The Band experienced some controversy much later, but Robbie never became publicly defensive or contentious and never wavered from avoiding bickering or from being a perfect gentleman.  The most balanced take on it appeared in print, not from him, but from his daughter Alexandra.  As in his work with Jesse Winchester earlier and his later retelling of Hiawatha and the Peacemaker, Robbie seemed to embody the spirit of the Haudenosaunee - a spirit of reconciliation.

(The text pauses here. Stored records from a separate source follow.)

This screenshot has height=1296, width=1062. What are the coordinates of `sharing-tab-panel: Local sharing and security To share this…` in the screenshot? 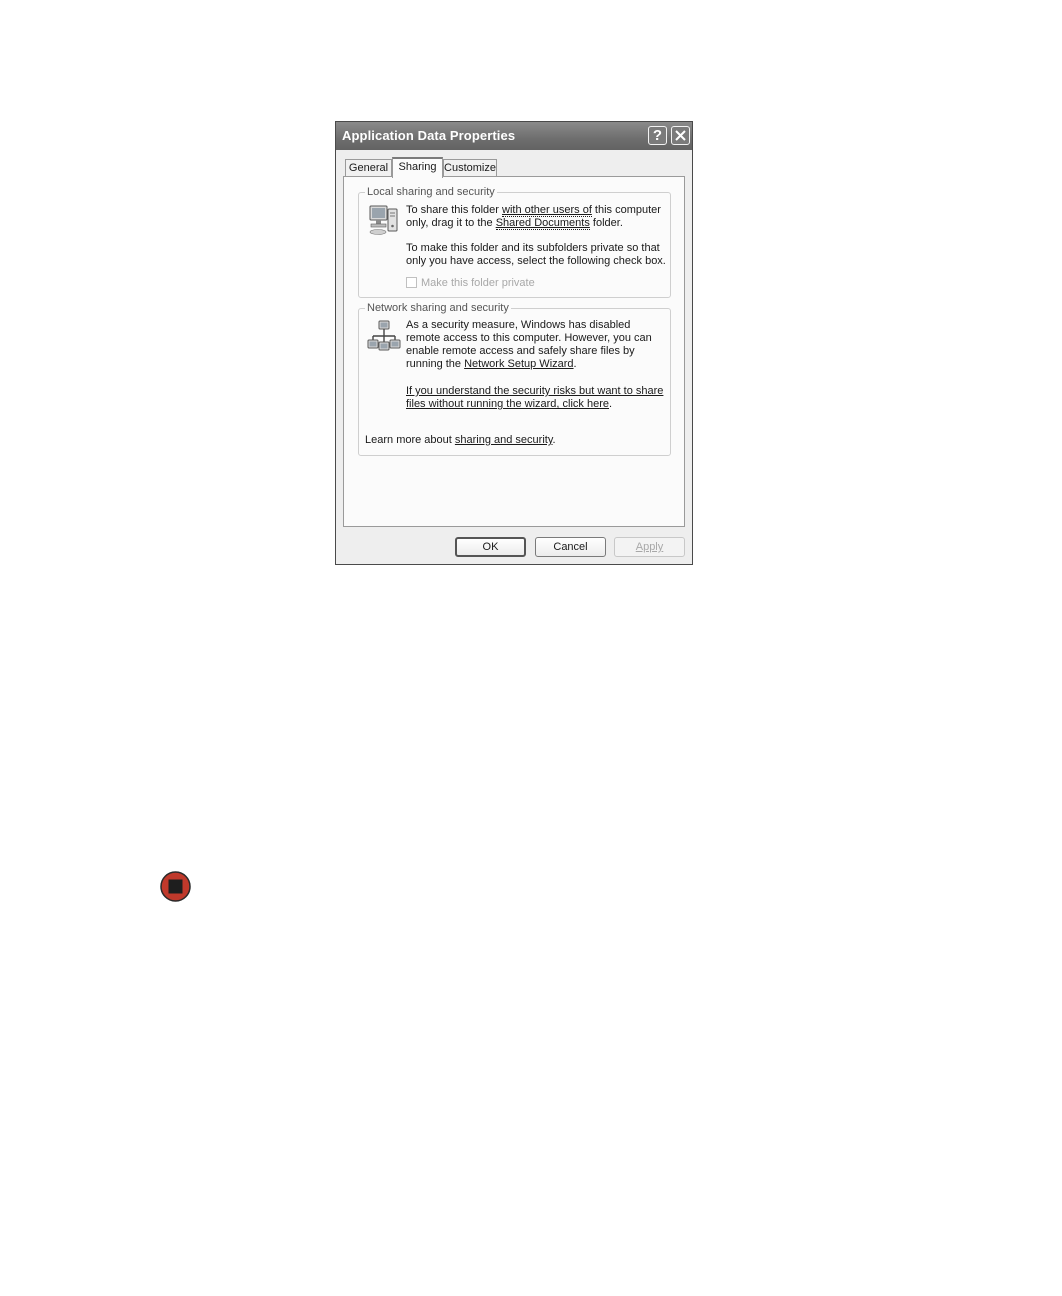 It's located at (514, 352).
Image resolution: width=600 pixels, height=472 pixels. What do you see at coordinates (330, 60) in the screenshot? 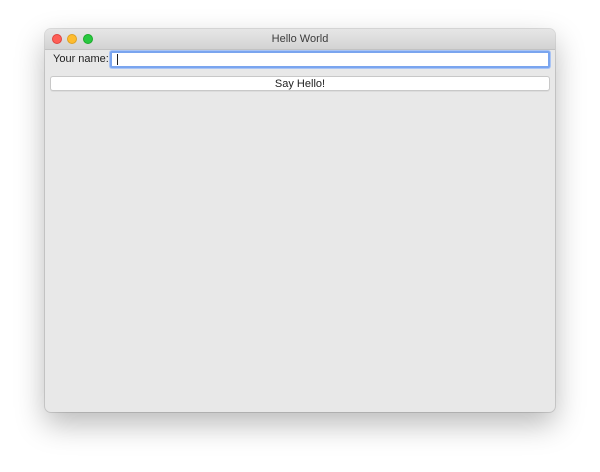
I see `name-input` at bounding box center [330, 60].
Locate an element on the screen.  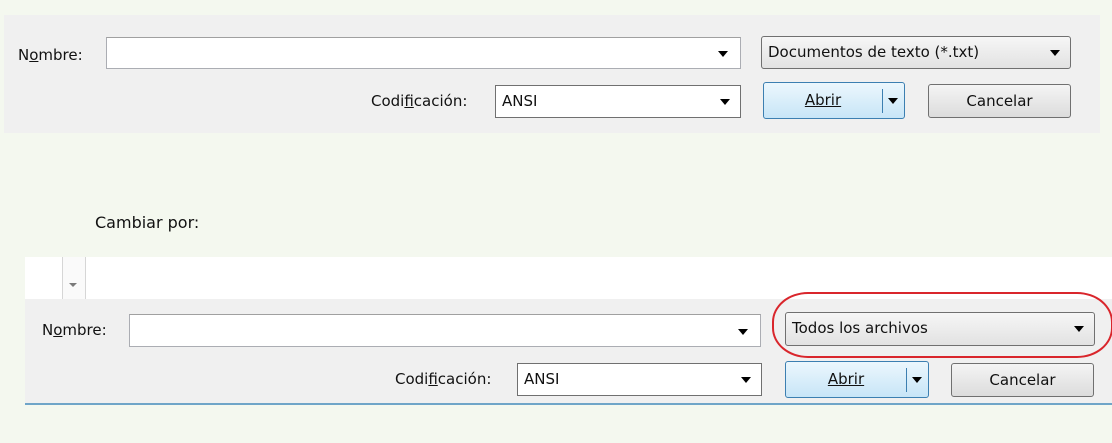
filetype-chevron-down-icon is located at coordinates (1055, 53).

Finally, Robbie’s influence?  Too huge to define.  Too deep a river to wade.  But, in a nutshell, I can tell you where to begin. The Beatles made the dubious decision to film themselves making an album called ‘Let it Be’.  Sadly, all those differences and tensions between band members come screaming across. Our wish to be a fly on the wall backfired.  But here’s something not well known. There was a photo book that came with the deluxe album, which also contained dialogue from the film.  In one scene, Paul McCartney is introducing one of his songs to the other Beatles and says “You have to pretend to be The Band on this one.”  John Lennon just peers back at him over his glasses and replies “I have been on all of them”.  Influence? 

The evening after Tim phoned, my wife and I were sitting on the front porch.  I said “I’m glad Tim asked me to speak, because if I just had to meet Robbie, I wouldn’t know what to say.”  I’ll close now with her reply, because it reflects what many people both here and around the world feel.  Her few words are so much more eloquent than all of mine today.  Betty said “I’d just tell him ‘Thank you for providing the soundtrack for my life’.”

Robbie Robertson.

Robbie Robertson was also a major participant in the award winning film "Rumble: The Indians Who Rocked The World".  Randy moderated a post-screening discussion with Director Catherine Bainbridge and Executive Producers Tim Johnson and Christina Fon on September 8th and 10th, 2017.  "Rumble" was awarded for Masterful Storytelling at the Sundance Film Festival and took first honors at Hot Docs.  The discussion was held at the FirstOntario Performing Arts Centre in St. Catharines, Ontario.